§ **TEXT BLOCK**

I saw the trailer for Good Boy when I went to see The Long Walk with my friend Will a couple of weeks back. As we left the cinema we did our standard talk through of all the trailers we’d seen and whether we thought they sounded good for our next movie trip (if you want to hear my thoughts about The Long Walk, you can — read it, it’s good). Will said Good Boy sounded like the one movie he absolutely couldn’t see and I said maybe I could, but definitely not in the cinema. A couple of days after that I got an email offering me the chance to watch the film before its UK release date so I could talk about it on my TikTok. I was delighted to get to see a film I thought would be really good, but I was also terrified about what it was going to do to me.

If you’re wondering (and I know everyone is) nothing truly awful happens to beautiful Indy in the film. He has his leg trapped painfully at one point but gets free. His owner pushes him away from him off the bed at one point, and my heart broke, but both we and Indy know that Todd loved him until the last moment of his life. There’s a moment where we wonder if Indy will be left in the basement at the end and never be found, but the movie’s final shot is of kind, caring Vera calling Indy to her, and we know she will love and take care of him. Indy finishes the movie safe and loved.

The real horror and sadness of the film is the enormity of the love Indy has for Todd. There are some movies we could call ‘romance horror movies’ that make fierce and real love an element of the horror, for example the five star phenomenal Bones and All. But Good Boy goes deeper than all of them into the real horror potential of absolute unconditional love. Todd is Indy’s whole world both emotionally and logistically. We know that without his owner, Indy won’t get fed, and even aside from that, he has no conception of the world outside his love for his owner. If my boyfriend wouldn’t let me sit with him after a long day I’d be sad but I’d go and find something else to do. Indy has loved Todd completely, for his entire life, as his only strong connection in the world and the prism through which he understands everything.

Horror is dialed up massively when these are the stakes. The strange, inventive camera angles in this film put you completely inside Indy’s perspective, close to the ground. You really don’t feel human when you watch it. The idea of loving anyone or anything that much is horrifying to me, lifelong love without language, where the idea that someone won’t be close to you forever is impossible to explain or make okay. Indy can only comprehend the idea that he won’t be with Todd forever through experiencing it. I paused the movie around three quarters of the way through to go and find my cat and make sure she understood how much I love her.

Text and entries for locating items:
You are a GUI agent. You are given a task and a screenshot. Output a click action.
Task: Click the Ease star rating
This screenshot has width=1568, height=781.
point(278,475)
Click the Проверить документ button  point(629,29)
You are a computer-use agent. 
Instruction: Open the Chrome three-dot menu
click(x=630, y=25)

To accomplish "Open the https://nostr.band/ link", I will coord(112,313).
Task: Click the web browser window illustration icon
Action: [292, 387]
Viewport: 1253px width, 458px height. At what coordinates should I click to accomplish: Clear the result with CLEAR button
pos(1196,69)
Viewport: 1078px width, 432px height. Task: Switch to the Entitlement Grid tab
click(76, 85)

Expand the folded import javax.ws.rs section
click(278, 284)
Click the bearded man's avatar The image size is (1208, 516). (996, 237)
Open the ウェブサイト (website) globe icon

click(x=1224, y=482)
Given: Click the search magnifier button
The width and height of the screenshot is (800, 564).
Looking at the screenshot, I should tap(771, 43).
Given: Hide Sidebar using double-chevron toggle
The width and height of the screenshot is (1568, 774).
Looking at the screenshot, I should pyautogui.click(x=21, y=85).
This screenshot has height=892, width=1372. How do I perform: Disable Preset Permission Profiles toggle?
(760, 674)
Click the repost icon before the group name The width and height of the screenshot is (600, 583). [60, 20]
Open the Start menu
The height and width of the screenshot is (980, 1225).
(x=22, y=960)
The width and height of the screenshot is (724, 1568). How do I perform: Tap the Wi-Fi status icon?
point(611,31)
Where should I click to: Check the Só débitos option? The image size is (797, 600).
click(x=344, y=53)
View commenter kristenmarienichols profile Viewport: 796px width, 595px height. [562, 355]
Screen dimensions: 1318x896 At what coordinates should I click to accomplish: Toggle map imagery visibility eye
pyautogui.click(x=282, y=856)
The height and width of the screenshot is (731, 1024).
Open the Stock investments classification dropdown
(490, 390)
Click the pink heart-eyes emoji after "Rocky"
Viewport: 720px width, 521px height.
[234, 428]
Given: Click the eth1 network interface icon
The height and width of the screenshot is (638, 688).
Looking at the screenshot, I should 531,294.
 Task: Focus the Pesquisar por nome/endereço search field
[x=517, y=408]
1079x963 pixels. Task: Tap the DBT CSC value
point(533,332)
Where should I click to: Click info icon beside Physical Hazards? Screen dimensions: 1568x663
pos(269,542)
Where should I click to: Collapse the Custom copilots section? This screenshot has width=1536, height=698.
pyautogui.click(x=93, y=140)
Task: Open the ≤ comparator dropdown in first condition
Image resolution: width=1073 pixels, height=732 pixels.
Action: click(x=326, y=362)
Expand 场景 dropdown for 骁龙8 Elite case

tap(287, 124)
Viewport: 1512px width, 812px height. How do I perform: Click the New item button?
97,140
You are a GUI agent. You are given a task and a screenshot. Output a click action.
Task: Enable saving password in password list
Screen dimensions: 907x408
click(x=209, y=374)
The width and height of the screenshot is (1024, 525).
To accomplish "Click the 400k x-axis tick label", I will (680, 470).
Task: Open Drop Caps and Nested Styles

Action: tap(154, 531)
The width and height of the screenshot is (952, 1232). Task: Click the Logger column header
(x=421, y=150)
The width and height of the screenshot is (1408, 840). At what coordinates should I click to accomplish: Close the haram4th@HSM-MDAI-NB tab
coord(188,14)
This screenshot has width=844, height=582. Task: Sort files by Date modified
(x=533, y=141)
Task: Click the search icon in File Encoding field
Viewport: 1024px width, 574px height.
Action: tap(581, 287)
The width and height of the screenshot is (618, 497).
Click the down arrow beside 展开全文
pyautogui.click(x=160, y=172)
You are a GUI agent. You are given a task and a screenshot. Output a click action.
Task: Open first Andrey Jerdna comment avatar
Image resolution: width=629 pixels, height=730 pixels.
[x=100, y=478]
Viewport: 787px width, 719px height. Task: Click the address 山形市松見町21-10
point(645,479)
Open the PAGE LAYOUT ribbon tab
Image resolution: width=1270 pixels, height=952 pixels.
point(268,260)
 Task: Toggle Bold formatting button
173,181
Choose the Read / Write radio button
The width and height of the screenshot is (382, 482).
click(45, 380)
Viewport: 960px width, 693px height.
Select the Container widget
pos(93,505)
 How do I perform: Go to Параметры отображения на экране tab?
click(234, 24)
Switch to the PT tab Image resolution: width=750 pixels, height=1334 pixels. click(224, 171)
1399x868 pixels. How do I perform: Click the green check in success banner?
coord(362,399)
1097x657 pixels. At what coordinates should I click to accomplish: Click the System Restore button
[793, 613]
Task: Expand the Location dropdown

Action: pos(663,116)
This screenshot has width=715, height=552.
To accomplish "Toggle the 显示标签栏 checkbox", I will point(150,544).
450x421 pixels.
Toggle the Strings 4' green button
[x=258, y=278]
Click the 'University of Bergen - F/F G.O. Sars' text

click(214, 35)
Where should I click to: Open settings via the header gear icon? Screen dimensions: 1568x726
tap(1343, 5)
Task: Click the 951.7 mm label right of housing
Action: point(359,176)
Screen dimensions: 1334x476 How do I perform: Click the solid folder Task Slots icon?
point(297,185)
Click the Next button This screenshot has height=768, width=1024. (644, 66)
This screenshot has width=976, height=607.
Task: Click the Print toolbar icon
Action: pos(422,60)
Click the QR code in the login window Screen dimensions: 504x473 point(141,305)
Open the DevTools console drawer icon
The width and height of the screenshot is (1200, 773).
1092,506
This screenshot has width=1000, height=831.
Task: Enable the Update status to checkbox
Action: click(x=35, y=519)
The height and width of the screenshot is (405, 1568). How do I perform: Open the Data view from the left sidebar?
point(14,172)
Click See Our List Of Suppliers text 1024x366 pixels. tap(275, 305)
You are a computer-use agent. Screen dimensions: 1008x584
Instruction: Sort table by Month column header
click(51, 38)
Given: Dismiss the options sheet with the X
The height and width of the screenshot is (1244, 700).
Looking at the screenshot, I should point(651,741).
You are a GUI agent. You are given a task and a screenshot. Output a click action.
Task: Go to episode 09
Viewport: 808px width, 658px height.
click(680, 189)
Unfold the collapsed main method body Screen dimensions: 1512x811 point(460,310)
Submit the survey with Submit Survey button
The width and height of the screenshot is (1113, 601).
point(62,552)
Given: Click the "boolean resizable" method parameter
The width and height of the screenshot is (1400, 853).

§ **REQUIREMENT 1**
Using the Good Boy review, say whether each statement agrees with it: (a) Will thought Good Boy was a movie he absolutely couldn't see, (b) the film's final shot shows Todd calling Indy, and (c) the writer paused the movie about halfway through. Answer yes or no for each and quote the deciding words.
§ **REQUIREMENT 2**
Transcribe the passage of the Good Boy review that begins at the words "Horror is dialed" and stops after "I love her.".

§ **FINISHED ANSWER 1**
(a) Yes: "Will said Good Boy sounded like the one movie he absolutely couldn’t see"
(b) No: "the movie’s final shot is of kind, caring Vera calling Indy to her"
(c) No: "I paused the movie around three quarters of the way through"

§ **FINISHED ANSWER 2**
Horror is dialed up massively when these are the stakes. The strange, inventive camera angles in this film put you completely inside Indy’s perspective, close to the ground. You really don’t feel human when you watch it. The idea of loving anyone or anything that much is horrifying to me, lifelong love without language, where the idea that someone won’t be close to you forever is impossible to explain or make okay. Indy can only comprehend the idea that he won’t be with Todd forever through experiencing it. I paused the movie around three quarters of the way through to go and find my cat and make sure she understood how much I love her.